Dec 9, 2013
On November 12, two major health organizations issued new cholesterol guidelines that essentially declared that 30 to 40 million healthy people should immediately start taking statins. Stains are pills that reduce cholesterol levels by blocking cholesterol production in the liver.
Under the old guidelines, patients diagnosed to have more than a 20 percent risk of heart attack are instructed to take cholesterol-lowering drugs. There are currently 36 million people in the U.S. who have such risk. Under their new guidelines, the American College of Cardiology and the American Heart Association lower the threshold for risk. So almost twice as many people are considered at risk and in need of these drugs.
However, for many scientists and medical doctors, taking statins under these new guidelines provides dubious health benefits. For example, research from Harvard University scientists showed that “Statins are effective for people with known heart disease. But for people who have less than a 20 percent risk of getting heart disease in the next 10 years, statins not only fail to reduce the risk of death, but also fail even to reduce the risk of serious illness.” This research also suggested that there are side effects to healthy people taking statins, “including muscle pain or weakness, decreased cognitive function, increased risk of diabetes (especially for women), cataracts or sexual dysfunction.”.
According to the World Health Organization, 80 percent of heart disease is caused by smoking, lack of exercise, an unhealthy diet and other lifestyle factors. Thus, for example, walking an extra 10 minutes a day and having a healthy diet can also reduce cholesterol levels.

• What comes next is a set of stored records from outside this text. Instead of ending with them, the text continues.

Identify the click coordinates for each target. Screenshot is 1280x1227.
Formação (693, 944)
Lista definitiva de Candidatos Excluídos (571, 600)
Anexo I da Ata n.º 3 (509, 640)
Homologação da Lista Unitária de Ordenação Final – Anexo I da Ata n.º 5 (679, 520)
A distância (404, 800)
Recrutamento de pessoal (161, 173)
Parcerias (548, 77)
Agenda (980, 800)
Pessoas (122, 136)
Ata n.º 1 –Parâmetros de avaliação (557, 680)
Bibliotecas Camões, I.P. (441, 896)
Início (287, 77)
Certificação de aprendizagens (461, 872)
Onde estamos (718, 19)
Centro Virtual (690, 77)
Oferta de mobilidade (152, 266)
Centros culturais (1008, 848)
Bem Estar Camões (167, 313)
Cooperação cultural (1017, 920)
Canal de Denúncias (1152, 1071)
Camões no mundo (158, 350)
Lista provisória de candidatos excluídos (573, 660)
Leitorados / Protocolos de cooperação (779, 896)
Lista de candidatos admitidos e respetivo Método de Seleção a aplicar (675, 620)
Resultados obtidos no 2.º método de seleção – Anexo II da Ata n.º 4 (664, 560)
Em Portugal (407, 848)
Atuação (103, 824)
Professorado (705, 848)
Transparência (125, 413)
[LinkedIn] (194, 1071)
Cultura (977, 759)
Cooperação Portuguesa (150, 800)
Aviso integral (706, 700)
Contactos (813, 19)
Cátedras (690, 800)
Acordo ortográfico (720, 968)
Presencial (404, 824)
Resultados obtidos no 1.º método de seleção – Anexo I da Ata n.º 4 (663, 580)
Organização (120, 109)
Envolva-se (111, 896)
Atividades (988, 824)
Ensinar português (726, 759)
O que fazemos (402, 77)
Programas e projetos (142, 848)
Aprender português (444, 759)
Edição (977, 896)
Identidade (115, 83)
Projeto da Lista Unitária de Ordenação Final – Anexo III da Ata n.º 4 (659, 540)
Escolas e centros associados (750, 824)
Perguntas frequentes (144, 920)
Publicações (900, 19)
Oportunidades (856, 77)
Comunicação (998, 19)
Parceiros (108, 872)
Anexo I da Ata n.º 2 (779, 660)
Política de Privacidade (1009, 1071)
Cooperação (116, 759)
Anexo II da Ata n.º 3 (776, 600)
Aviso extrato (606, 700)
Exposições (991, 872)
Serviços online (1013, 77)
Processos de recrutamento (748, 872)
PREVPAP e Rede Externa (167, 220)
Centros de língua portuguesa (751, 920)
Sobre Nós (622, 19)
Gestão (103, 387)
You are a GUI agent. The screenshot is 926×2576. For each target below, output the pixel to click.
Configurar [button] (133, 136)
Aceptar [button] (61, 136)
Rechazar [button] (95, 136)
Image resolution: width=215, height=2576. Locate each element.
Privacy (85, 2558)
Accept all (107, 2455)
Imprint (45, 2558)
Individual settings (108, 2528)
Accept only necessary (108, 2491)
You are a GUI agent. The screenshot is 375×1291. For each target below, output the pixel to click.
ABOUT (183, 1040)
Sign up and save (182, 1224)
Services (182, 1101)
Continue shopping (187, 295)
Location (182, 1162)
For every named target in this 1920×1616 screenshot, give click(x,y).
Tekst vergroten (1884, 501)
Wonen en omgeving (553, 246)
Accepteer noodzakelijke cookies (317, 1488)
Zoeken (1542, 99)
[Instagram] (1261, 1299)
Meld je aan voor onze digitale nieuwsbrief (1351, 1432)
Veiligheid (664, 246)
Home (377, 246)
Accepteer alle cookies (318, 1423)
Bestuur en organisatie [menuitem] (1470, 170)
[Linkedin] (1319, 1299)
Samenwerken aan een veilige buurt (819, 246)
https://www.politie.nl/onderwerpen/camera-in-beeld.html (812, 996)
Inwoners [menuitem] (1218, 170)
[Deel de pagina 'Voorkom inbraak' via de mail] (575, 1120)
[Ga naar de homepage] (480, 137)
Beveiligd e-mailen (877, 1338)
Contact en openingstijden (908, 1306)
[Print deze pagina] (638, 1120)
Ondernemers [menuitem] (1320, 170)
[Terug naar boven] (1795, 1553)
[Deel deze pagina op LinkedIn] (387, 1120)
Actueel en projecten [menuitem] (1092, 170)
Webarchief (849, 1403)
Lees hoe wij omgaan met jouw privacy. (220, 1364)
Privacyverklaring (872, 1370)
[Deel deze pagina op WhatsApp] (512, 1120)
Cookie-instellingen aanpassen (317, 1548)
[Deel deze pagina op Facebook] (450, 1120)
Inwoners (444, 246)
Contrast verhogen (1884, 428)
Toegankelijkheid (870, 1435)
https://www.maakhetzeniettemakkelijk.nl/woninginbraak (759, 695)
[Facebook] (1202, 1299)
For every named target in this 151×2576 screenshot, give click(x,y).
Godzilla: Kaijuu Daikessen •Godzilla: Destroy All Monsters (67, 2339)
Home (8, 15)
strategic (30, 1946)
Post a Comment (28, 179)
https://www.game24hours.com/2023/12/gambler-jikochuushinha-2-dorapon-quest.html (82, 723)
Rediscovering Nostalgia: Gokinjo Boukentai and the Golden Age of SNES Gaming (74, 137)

But drug companies cannot make money from people walking or eating healthier foods. In 2010 patients spent more than 21 billion dollars on cholesterol-lowering medications. The more people are shoveled into the use of these drugs, the happier these companies are. Indeed, after the guidelines were announced, AstraZeneca, which manufactures a statin called Crestor, said they were “pleased” with the new recommendations.
So, taking statins may provide dubious health benefits to healthy people. But these drugs assuredly supply healthy profits to the pharmaceutical industry!